Commission: New NAFTA Would Deliver Modest Economic Gains for US

Commission: New NAFTA Would Deliver Modest Economic Gains for US

Commission: New NAFTA Would Deliver Modest Economic Gains for US

A new report from the United States International Trade Commission (ITC) shows that the new U.S. -Mexico-Canada Agreement (USMCA) will improve the U.S. economy more than NAFTA would have, but only slightly.

USA farm groups generally support ratification of the USMCA.

The finding is a big slap to president Donald Trump, who keeps bragging the deal will boost the USA auto industry employment.
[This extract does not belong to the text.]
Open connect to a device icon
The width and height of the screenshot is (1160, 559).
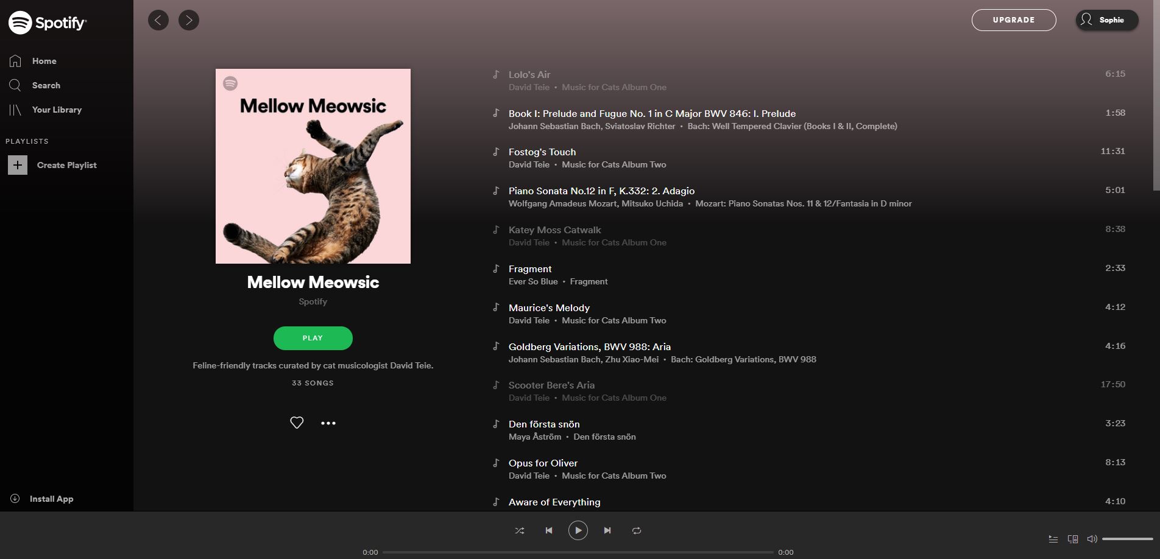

Both countries have imposed retaliatory measures that have damaged USA exports, especially from farm states. Instead the report addresses other issues that affect trade, such as workers' rights; harmonizing regulations from country to country; and deterring certain potential future trade and investment barriers.

The U.S. Trade Representative said Thursday the new, yet-to-be-ratified deal will bring auto jobs back to the U.S. from Mexico.

In response to the ITC report, U.S. Trade Representative Robert Lighthizer noted the predicted GDP growth rate under USMCA would be twice that projected under the Trans-Pacific Partnership.

As far as USA imports from its two neighbors are concerned, the report projected that imports from Canada will increase by 19.1 billion dollars, or 4.8 percent, and from Mexico, up 12.4 billion dollars, or 3.8 percent. USA agriculture and food exports overall would increase by $435 million.

Additionally, the agreement is seen having a positive impact on all broad industry sectors within the USA economy, with manufacturing experiencing the largest percentage gains in output, exports, wages and employment.

"You might see people beginning to take more concrete positions".

Flavio Volpe, the president of the Canadian Automotive Parts Manufacturers' Association, said that there is no way that the USA automakers came meet the new content requirements for autos with tariffs of 25-per-cent and 10-per-cent on Canadian and Mexican steel and aluminum still in place.

USTR officials said their analysis was based on plans disclosed by automakers to the trade agency for compliance with the new agreement's tighter rules of origin.

Detroit's automakers are rushing to defend a report from the Trump administration that touts the benefits of the new North American Free Trade Agreement.

The ITC's estimates are for year six of the trade deal, once it is fully implemented.

"National Pork Producer Council supports ratification of USMCA, an agreement that preserves zero-tariff access to markets that represent more than 30 percent of total US pork exports", said Nick Giordano, NPPC vice president and counsel, global government affairs. "Members of Congress have said that ratification of USMCA will be delayed and the benefits of the agreement diluted as long as this trade dispute goes unresolved". "We are eager to see the removal of USA metal tariffs that prompted Mexico's 20 percent retaliatory tariffs almost a year ago. Our farmers need zero-tariff trade restored to our largest export market".